Untersuchungen haben ergeben, dass das CUP-Syndrom aus genetisch sehr unterschiedlichen Krankheitsformen besteht. Bemerkt werden nur die Metastasen einer auch mit den modernsten Methoden nicht feststellbaren Primärerkrankung bzw. eines Primärtumors.

In der sogenannten CUPISCO-Studie erhalten 790 Patienten zunächst alle eine Cisplatin-Chemotherapie. 75 Prozent der Kranken, die darauf angesprochen haben, bekommen auf der Basis des Gen-Profilings des Tumors eine zielgerichtete Therapie, die anderen werden mit Cisplatin weiterbehandelt. Jene Patienten, die von allem Anfang nicht auf die Chemotherapie anbesprochen haben, werden schnell auf eine zielgerichtete Behandlung umgestellt.

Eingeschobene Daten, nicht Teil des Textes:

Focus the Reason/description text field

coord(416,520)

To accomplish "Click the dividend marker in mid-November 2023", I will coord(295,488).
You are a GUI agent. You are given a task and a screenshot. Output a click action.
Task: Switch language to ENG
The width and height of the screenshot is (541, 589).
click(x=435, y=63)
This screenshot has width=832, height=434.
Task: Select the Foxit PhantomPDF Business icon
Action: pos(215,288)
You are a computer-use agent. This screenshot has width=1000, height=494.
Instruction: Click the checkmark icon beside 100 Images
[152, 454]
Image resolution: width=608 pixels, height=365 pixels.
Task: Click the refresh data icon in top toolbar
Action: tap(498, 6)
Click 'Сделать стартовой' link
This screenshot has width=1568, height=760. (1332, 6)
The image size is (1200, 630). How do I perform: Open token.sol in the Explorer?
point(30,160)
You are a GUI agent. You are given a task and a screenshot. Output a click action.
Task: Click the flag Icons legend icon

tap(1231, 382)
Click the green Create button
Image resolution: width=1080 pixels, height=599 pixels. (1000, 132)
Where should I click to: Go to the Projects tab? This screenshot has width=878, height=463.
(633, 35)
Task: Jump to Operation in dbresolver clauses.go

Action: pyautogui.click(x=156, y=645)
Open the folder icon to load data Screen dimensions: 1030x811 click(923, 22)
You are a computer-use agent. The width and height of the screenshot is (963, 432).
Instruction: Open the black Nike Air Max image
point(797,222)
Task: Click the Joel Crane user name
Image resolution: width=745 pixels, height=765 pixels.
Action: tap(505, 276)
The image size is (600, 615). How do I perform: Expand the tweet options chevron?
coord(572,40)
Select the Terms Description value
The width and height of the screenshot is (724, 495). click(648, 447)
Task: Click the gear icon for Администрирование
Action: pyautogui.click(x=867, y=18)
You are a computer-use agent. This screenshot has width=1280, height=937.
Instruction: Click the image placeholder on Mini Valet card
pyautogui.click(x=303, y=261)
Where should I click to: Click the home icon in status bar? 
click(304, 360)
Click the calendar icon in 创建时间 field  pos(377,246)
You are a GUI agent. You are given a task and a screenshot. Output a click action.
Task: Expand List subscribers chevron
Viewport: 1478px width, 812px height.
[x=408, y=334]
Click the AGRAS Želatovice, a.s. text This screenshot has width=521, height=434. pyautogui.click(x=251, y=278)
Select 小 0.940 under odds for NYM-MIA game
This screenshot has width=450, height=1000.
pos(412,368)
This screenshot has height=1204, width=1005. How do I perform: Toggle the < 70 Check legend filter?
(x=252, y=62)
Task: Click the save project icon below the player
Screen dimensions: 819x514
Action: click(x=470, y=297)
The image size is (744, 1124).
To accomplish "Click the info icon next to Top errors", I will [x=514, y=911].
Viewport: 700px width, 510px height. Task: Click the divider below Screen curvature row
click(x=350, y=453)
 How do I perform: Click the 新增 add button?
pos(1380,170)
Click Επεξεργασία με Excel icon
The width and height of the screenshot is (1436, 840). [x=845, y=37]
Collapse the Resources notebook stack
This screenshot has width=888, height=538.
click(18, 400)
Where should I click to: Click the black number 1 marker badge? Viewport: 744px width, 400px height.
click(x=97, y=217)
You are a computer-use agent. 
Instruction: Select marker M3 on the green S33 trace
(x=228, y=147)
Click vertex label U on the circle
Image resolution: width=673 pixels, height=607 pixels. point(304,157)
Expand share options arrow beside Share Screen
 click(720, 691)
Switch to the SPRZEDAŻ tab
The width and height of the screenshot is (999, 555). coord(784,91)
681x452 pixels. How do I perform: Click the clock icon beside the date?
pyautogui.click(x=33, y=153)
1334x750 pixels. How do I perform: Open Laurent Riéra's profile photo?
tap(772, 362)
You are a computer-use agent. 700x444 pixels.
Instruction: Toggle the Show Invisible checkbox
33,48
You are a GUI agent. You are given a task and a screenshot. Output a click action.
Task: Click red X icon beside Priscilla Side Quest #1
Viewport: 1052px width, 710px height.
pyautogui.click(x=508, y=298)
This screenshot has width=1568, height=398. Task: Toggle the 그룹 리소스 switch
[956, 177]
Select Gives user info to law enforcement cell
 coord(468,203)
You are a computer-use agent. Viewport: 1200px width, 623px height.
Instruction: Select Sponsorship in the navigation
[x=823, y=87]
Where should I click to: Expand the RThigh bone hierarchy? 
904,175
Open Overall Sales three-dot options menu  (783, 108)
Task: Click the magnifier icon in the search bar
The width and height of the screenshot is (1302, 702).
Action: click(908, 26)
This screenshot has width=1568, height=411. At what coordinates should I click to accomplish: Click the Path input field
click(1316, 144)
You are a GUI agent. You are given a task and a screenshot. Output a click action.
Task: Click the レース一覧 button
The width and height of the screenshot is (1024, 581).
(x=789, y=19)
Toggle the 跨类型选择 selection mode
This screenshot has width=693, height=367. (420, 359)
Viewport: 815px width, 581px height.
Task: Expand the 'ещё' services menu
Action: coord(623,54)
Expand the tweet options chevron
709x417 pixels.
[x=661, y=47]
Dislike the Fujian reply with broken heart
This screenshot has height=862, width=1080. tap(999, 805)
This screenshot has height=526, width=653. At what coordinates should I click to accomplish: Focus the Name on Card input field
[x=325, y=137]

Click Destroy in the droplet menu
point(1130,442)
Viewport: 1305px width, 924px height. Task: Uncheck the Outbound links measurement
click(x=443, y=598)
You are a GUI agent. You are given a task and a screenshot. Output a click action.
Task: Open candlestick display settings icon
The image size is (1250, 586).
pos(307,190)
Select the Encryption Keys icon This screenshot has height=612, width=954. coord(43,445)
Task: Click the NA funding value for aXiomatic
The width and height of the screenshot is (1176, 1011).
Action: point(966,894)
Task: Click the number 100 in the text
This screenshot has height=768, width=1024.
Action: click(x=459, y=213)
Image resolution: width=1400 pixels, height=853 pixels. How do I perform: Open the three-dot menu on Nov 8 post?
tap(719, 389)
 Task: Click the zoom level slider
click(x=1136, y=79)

Schließlich soll sich herausstellen, ob die Behandlung auf der Basis von Tumor-Gendaten besser als die einfache Chemotherapie ist.

Klappt das, könnte die Studie dazu beitragen, das herkömmliche "Organmodell" von Krebserkrankungen - "Lungenkrebs", "Darmkrebs", "Brustkrebs" etc. nach dem jeweils befallenen Organ - endgültig abzulösen: durch eine Klassifikation nach den typischen Genveränderungen, welche die Krankheit antreiben. Dann ließen sich jeweils auch genau bei der einzelnen Krankheitsform wirkende, zielgerichtete Therapien entwickeln und einsetzen, welche fast immer einen Erfolg bringen. Die Ansprechraten herkömmlicher Chemotherapien liegen hingegen nur bei um die 20 bis 30 Prozent.